Self-Regulatory Organizations; NYSE Amex LLC; Notice of Filing and Immediate Effectiveness of Proposed Rule Change Amending the NYSE Amex Options Fee Schedule
Table of Contents Back to Top
- I. Self-Regulatory Organization's Statement of the Terms of Substance of the Proposed Rule Change
- II. Self-Regulatory Organization's Statement of the Purpose of, and Statutory Basis for, the Proposed Rule Change
- A. Self-Regulatory Organization's Statement of the Purpose of, and Statutory Basis for, the Proposed Rule Change
- 1. Purpose
- 2. Statutory Basis
- B. Self-Regulatory Organization's Statement on Burden on Competition
- C. Self-Regulatory Organization's Statement on Comments on the Proposed Rule Change Received From Members, Participants, or Others
- III. Date of Effectiveness of the Proposed Rule Change and Timing for Commission Action
- IV. Solicitation of Comments
- Electronic Comments
- Paper Comments
December 13, 2011.
Pursuant to Section 19(b)(1) of the Securities Exchange Act of 1934 (“Act”),  and Rule 19b-4 thereunder,  notice is hereby given that on November 30, 2011, NYSE Amex LLC (the “Exchange” or “NYSE Amex”) filed with the Securities and Exchange Commission (“Commission”) the proposed rule change as described in Items I, II, and III below, which Items have been prepared by the self-regulatory organization. The Commission is publishing this notice to solicit comments on the proposed rule change from interested persons.
I. Self-Regulatory Organization's Statement of the Terms of Substance of the Proposed Rule Change Back to Top
The Exchange proposes to amend the NYSE Amex Options Fee Schedule (“Fee Schedule”) for Qualified Contingent Cross (“QCC”) trades. The proposed change will be operative on December 1, 2011. The text of the proposed rule change is available at the Exchange, the Commission's Public Reference Room, and http://www.nyse.com.
II. Self-Regulatory Organization's Statement of the Purpose of, and Statutory Basis for, the Proposed Rule Change Back to Top
In its filing with the Commission, the self-regulatory organization included statements concerning the purpose of, and basis for, the proposed rule change and discussed any comments it received on the proposed rule change. The text of those statements may be examined at the places specified in Item IV below. The Exchange has prepared summaries, set forth in sections A, B, and C below, of the most significant parts of such statements.
A. Self-Regulatory Organization's Statement of the Purpose of, and Statutory Basis for, the Proposed Rule Change
The Exchange proposes to amend the Fee Schedule for QCC trades.  Specifically, the Exchange proposes to exclude Customer-to-Customer QCC trades from the existing Floor Broker Rebate of $.03 per contract, which the Exchange inadvertently did not do when QCC fees were implemented in September 2011.  The Exchange notes that there is no execution charge for a Customer-to-Customer QCC trade and as such, including such non-revenue generating trades among those that generate a rebate for Floor Brokers is not economic for the Exchange and does not provide an offsetting benefit to other market participants, for example, by bringing additional order flow to the Exchange. The Exchange notes that at least one other exchange similarly excludes free customer-to-customer trades from floor broker rebates, and thus such a practice is not novel.

**EXERCISE DATA**
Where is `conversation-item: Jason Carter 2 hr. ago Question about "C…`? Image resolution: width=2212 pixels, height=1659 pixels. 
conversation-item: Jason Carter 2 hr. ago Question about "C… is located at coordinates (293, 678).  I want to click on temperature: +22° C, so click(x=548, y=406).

==

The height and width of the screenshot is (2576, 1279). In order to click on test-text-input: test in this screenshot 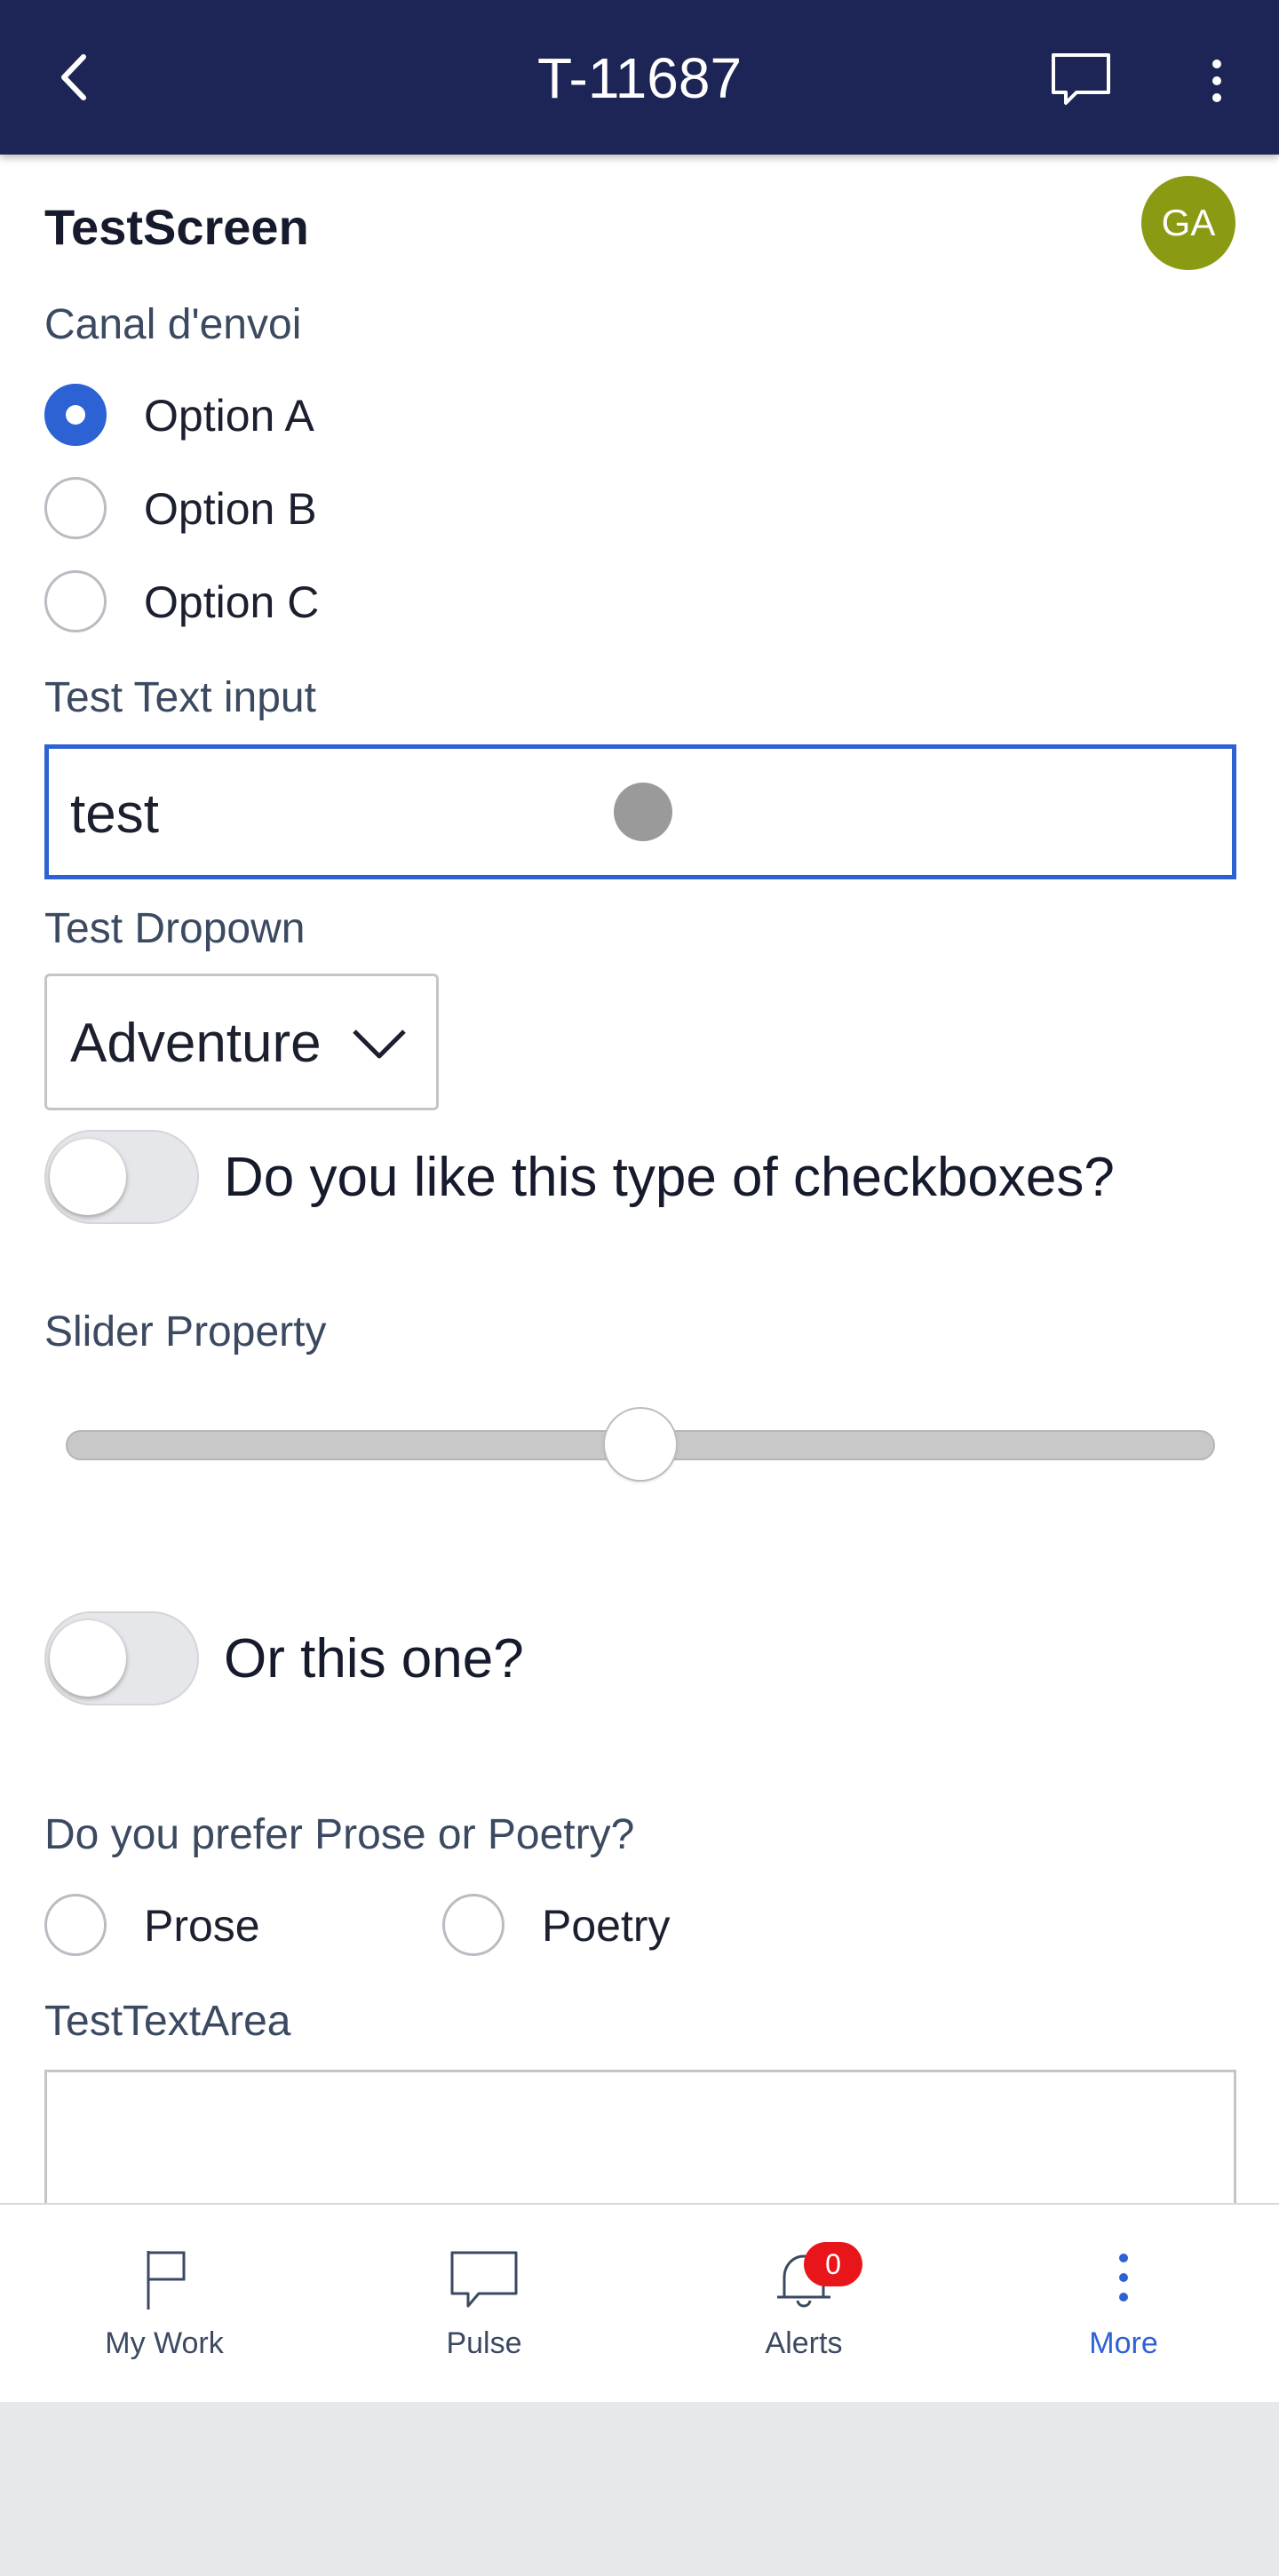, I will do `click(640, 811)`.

**WHAT THE EXERCISE ASKS**
From the NYSE Amex fee schedule notice above, reproduce the passage verbatim, starting at "Pursuant to Section" and ending at "from interested persons.".

**ANSWER TO THIS TASK**
Pursuant to Section 19(b)(1) of the Securities Exchange Act of 1934 (“Act”),  and Rule 19b-4 thereunder,  notice is hereby given that on November 30, 2011, NYSE Amex LLC (the “Exchange” or “NYSE Amex”) filed with the Securities and Exchange Commission (“Commission”) the proposed rule change as described in Items I, II, and III below, which Items have been prepared by the self-regulatory organization. The Commission is publishing this notice to solicit comments on the proposed rule change from interested persons.